**Exercise**
Swap every "Where should I click to" in the entries below for "Where do I click to", leaving all other text unchanged.
[Start]
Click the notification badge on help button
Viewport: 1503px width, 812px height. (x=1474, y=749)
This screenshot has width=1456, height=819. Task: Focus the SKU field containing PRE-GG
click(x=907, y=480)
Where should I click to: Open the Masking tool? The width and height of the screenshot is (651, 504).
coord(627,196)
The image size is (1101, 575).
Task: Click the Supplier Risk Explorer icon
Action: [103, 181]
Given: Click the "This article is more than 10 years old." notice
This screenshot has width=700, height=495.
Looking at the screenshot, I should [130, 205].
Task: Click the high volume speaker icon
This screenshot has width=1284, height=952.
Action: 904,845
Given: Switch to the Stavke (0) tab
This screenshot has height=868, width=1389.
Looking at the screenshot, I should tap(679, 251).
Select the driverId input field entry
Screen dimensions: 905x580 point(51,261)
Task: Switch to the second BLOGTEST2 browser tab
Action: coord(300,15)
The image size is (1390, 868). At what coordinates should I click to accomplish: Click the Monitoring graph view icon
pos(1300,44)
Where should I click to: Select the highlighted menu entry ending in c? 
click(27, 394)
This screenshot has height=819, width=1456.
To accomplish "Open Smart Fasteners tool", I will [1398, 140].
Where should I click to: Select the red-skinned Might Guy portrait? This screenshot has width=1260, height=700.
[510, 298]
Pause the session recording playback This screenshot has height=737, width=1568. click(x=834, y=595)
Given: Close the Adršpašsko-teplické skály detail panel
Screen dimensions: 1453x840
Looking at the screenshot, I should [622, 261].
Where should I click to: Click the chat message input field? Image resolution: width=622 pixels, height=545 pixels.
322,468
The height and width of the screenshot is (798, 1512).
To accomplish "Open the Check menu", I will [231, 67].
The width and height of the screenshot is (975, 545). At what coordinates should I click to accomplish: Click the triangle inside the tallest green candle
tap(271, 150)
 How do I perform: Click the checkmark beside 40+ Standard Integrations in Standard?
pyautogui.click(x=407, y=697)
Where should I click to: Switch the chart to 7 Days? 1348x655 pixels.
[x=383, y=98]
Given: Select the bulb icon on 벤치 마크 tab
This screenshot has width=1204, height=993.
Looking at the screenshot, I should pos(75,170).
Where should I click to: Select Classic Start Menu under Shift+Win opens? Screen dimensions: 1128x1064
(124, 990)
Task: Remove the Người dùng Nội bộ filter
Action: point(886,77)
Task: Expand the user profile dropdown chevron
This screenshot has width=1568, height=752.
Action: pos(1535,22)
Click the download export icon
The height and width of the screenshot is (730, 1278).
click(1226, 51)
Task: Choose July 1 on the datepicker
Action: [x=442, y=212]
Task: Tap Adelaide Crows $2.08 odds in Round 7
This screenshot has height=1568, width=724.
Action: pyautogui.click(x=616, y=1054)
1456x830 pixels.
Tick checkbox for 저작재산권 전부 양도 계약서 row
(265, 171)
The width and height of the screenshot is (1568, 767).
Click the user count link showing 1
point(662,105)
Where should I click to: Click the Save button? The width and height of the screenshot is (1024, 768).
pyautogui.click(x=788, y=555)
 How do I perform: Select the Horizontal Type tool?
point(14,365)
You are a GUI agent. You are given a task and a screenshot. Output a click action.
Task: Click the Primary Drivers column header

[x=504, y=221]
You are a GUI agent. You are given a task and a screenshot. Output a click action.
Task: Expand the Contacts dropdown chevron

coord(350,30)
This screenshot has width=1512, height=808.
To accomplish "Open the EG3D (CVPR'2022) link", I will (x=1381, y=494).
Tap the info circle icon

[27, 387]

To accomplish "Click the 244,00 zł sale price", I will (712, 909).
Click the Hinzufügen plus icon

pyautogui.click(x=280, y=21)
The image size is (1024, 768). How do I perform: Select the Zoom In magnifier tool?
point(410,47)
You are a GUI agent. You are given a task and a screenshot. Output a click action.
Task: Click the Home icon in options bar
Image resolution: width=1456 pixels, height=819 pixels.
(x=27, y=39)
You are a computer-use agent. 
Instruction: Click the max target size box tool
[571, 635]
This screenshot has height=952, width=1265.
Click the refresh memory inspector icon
[End]
**Exercise solution**
Click the notification badge on help button
Viewport: 1503px width, 812px height. (x=1474, y=749)
This screenshot has width=1456, height=819. Task: Focus the SKU field containing PRE-GG
click(x=907, y=480)
Where do I click to: Open the Masking tool? The width and height of the screenshot is (651, 504).
coord(627,196)
The image size is (1101, 575).
Task: Click the Supplier Risk Explorer icon
Action: [103, 181]
Given: Click the "This article is more than 10 years old." notice
This screenshot has width=700, height=495.
Looking at the screenshot, I should [130, 205].
Task: Click the high volume speaker icon
This screenshot has width=1284, height=952.
Action: 904,845
Given: Switch to the Stavke (0) tab
This screenshot has height=868, width=1389.
Looking at the screenshot, I should tap(679, 251).
Select the driverId input field entry
Screen dimensions: 905x580 point(51,261)
Task: Switch to the second BLOGTEST2 browser tab
Action: coord(300,15)
The image size is (1390, 868). At what coordinates should I click to accomplish: Click the Monitoring graph view icon
pos(1300,44)
Where do I click to: Select the highlighted menu entry ending in c? 
click(27, 394)
This screenshot has height=819, width=1456.
To accomplish "Open Smart Fasteners tool", I will [1398, 140].
Where do I click to: Select the red-skinned Might Guy portrait? This screenshot has width=1260, height=700.
[510, 298]
Pause the session recording playback This screenshot has height=737, width=1568. click(x=834, y=595)
Given: Close the Adršpašsko-teplické skály detail panel
Screen dimensions: 1453x840
Looking at the screenshot, I should [622, 261].
Where do I click to: Click the chat message input field? Image resolution: width=622 pixels, height=545 pixels.
322,468
The height and width of the screenshot is (798, 1512).
To accomplish "Open the Check menu", I will [231, 67].
The width and height of the screenshot is (975, 545). At what coordinates should I click to accomplish: Click the triangle inside the tallest green candle
tap(271, 150)
 How do I perform: Click the checkmark beside 40+ Standard Integrations in Standard?
pyautogui.click(x=407, y=697)
Where do I click to: Switch the chart to 7 Days? 1348x655 pixels.
[x=383, y=98]
Given: Select the bulb icon on 벤치 마크 tab
This screenshot has width=1204, height=993.
Looking at the screenshot, I should pos(75,170).
Where do I click to: Select Classic Start Menu under Shift+Win opens? Screen dimensions: 1128x1064
(124, 990)
Task: Remove the Người dùng Nội bộ filter
Action: point(886,77)
Task: Expand the user profile dropdown chevron
This screenshot has width=1568, height=752.
Action: pos(1535,22)
Click the download export icon
The height and width of the screenshot is (730, 1278).
click(1226, 51)
Task: Choose July 1 on the datepicker
Action: [x=442, y=212]
Task: Tap Adelaide Crows $2.08 odds in Round 7
This screenshot has height=1568, width=724.
Action: pyautogui.click(x=616, y=1054)
1456x830 pixels.
Tick checkbox for 저작재산권 전부 양도 계약서 row
(265, 171)
The width and height of the screenshot is (1568, 767).
Click the user count link showing 1
point(662,105)
Where do I click to: Click the Save button? The width and height of the screenshot is (1024, 768).
pyautogui.click(x=788, y=555)
 How do I perform: Select the Horizontal Type tool?
point(14,365)
You are a GUI agent. You are given a task and a screenshot. Output a click action.
Task: Click the Primary Drivers column header

[x=504, y=221]
You are a GUI agent. You are given a task and a screenshot. Output a click action.
Task: Expand the Contacts dropdown chevron

coord(350,30)
This screenshot has width=1512, height=808.
To accomplish "Open the EG3D (CVPR'2022) link", I will (x=1381, y=494).
Tap the info circle icon

[27, 387]

To accomplish "Click the 244,00 zł sale price", I will (712, 909).
Click the Hinzufügen plus icon

pyautogui.click(x=280, y=21)
The image size is (1024, 768). How do I perform: Select the Zoom In magnifier tool?
point(410,47)
You are a GUI agent. You are given a task and a screenshot. Output a click action.
Task: Click the Home icon in options bar
Image resolution: width=1456 pixels, height=819 pixels.
(x=27, y=39)
You are a computer-use agent. 
Instruction: Click the max target size box tool
[571, 635]
This screenshot has height=952, width=1265.
Click the refresh memory inspector icon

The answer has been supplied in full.